One last hurrah for the old wizard

Syndication: The Register Guard
Victory hugs are the best hugs
Dana Sparks/The Register-Guard via Imagn Content Services, LLC

I will be totally honest: I did not believe.

The LSU Tigers baseball team seemed for all intents and purposes, for 27 innings, like a team that was merely playing out the string. It was a depressing end to a depressing year, and a sad way to send a legend off into retirement.

Going into the SEC tournament, the general consensus was that LSU needed to win a game to feel safe. Go out there, beat Georgia and what could be a play-in game in more ways than one, and keep the season alive.

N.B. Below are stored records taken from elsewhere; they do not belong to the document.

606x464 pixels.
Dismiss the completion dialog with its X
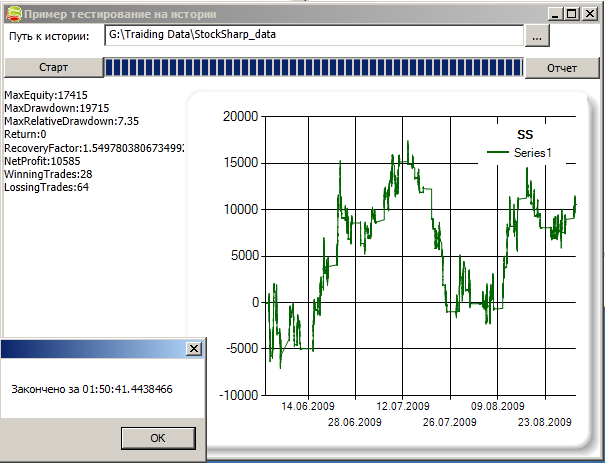tap(194, 348)
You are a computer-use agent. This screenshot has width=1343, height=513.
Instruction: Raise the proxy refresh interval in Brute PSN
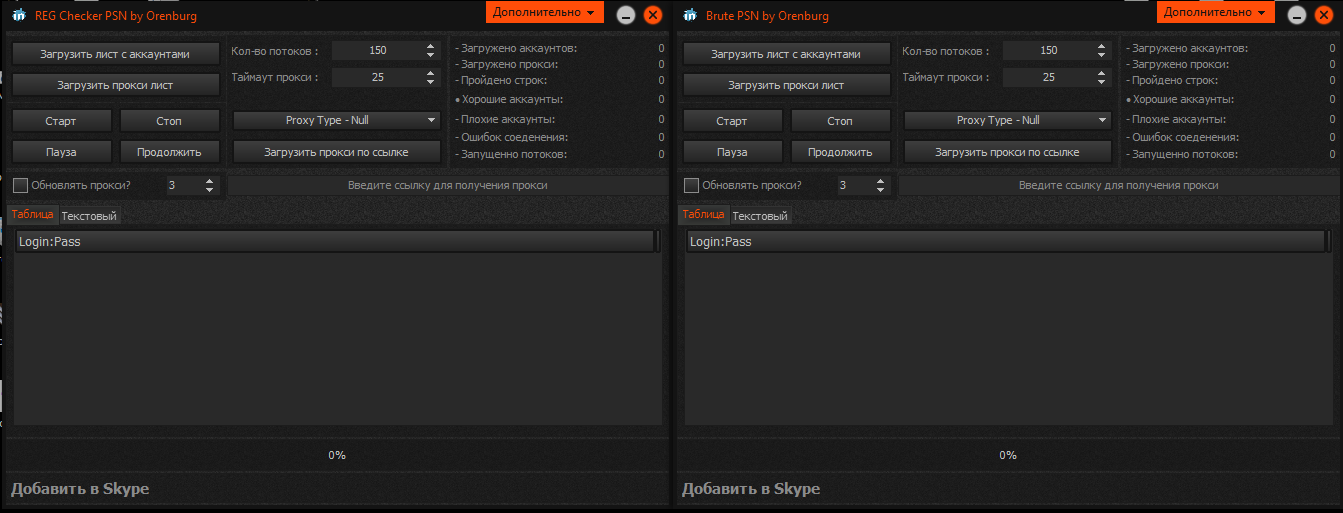[880, 181]
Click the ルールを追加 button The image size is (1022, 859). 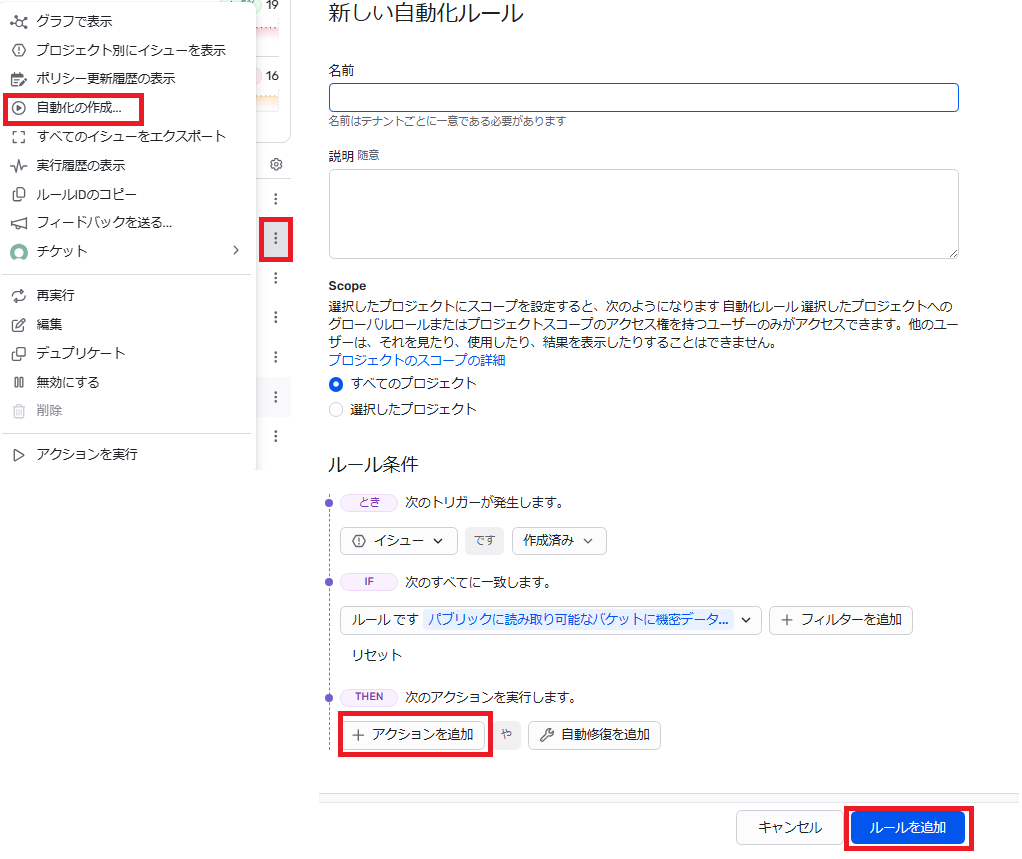coord(907,828)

Instead, the Tigers laid an egg. A listless Tiger team gave up four runs in the first inning, and then wouldn’t get a runner to third base again until the eighth inning. With bases loaded, one out, and maybe the season on the line, Zach Arnold and Drew Bianco had consecutive strikeouts to end the threat.

Still, the committee saved LSU and granted the team an at large bid, even if they did send them as far away from home as possible. Mainieri claimed he was playing a hunch with his starting lineup and… well, let’s just say the hunch didn’t pay off.

LSU managed a mere four hits in a 3-0 loss to Gonzaga, the first time LSU has lost on the first day of a regional in about 30 years. You know while we were setting bad precedents this season. Both of Mainieri’s hunches, Sanford at DH and Safford at second, failed, as they went a combined 0 for 4 before both were lifted from the game in the later innings. But not before Safford committed a brutal error in the field.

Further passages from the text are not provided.